■ EXERCISE: If you see a picture in the data below, omit it and copy the rest exactly.

■ RECORDS FOR THIS TASK:
^^^^^^^^

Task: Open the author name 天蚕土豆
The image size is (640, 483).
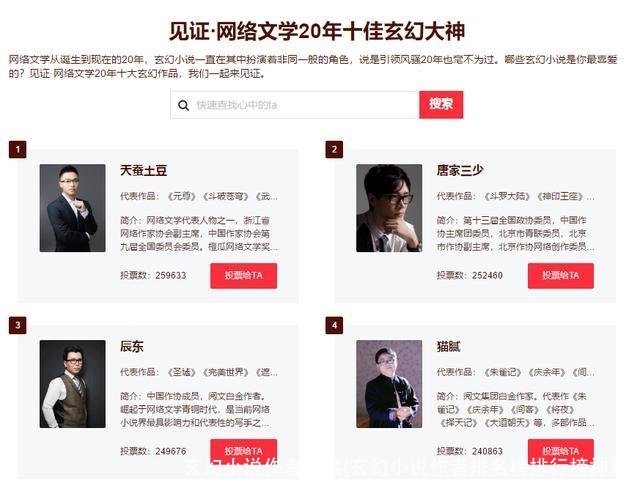Action: point(144,171)
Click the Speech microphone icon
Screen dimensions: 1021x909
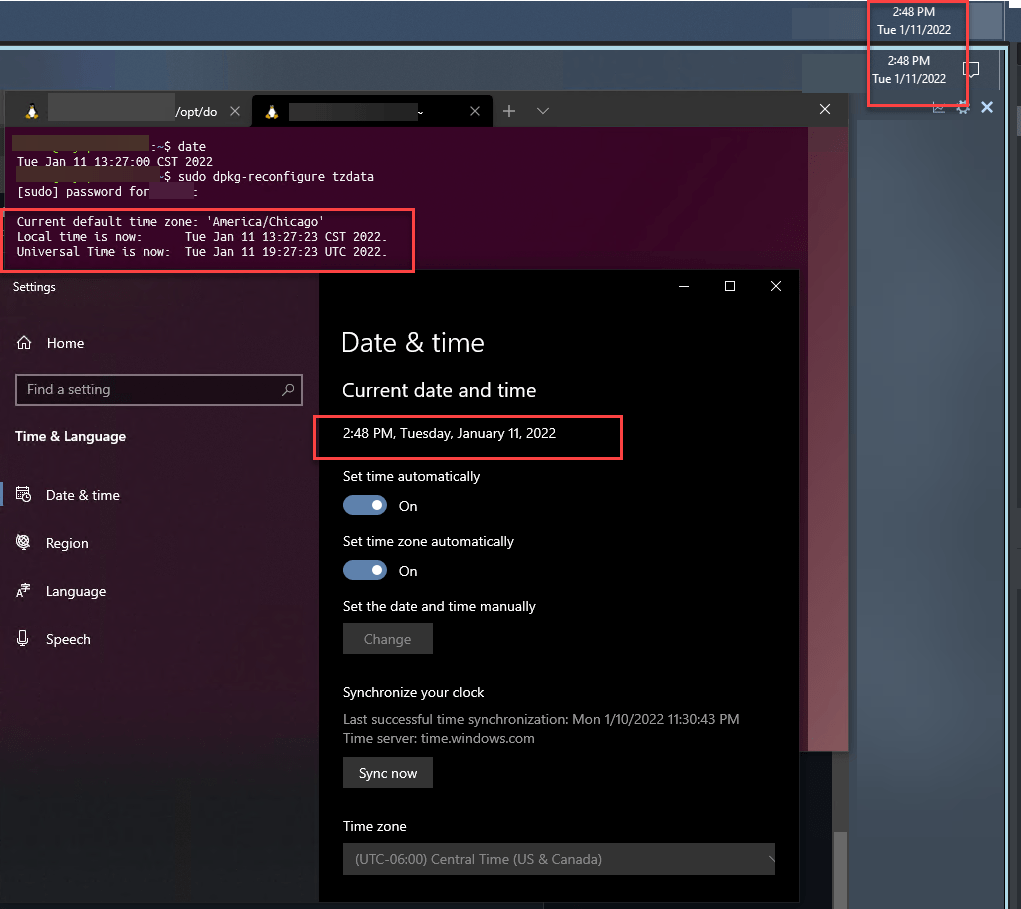[24, 638]
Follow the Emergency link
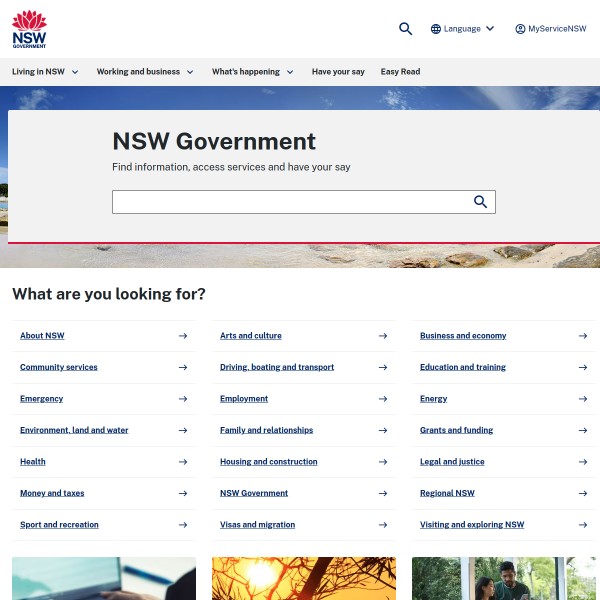Screen dimensions: 600x600 [x=41, y=399]
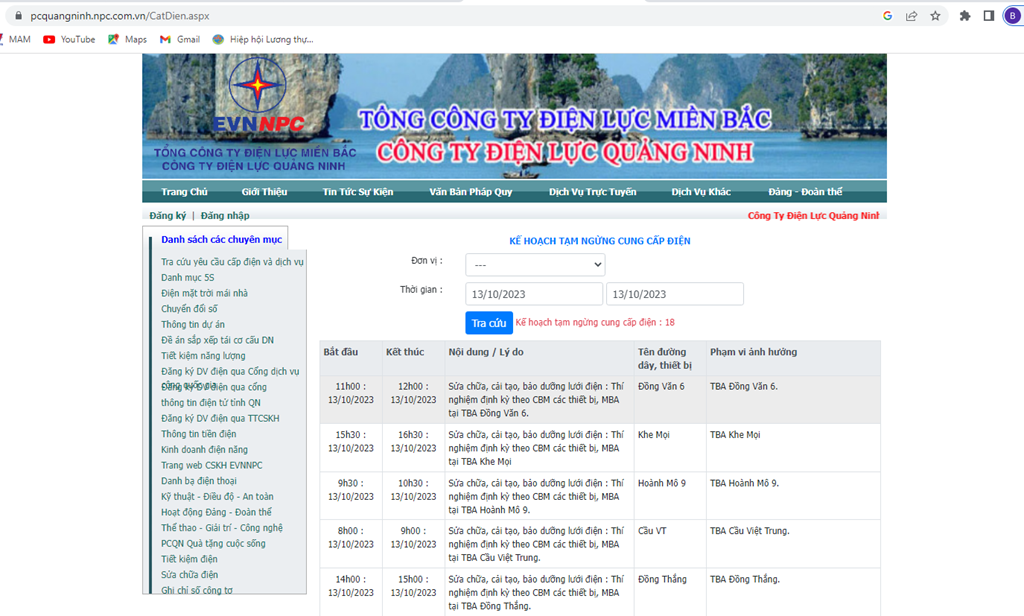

^^^^^^^^

■ TASK OUTPUT:
Task: Open the author name 天蚕土豆
The image size is (640, 483).
Action: point(144,171)
Click the Speech microphone icon
Screen dimensions: 1021x909
[24, 638]
Follow the Emergency link
Screen dimensions: 600x600 [x=41, y=399]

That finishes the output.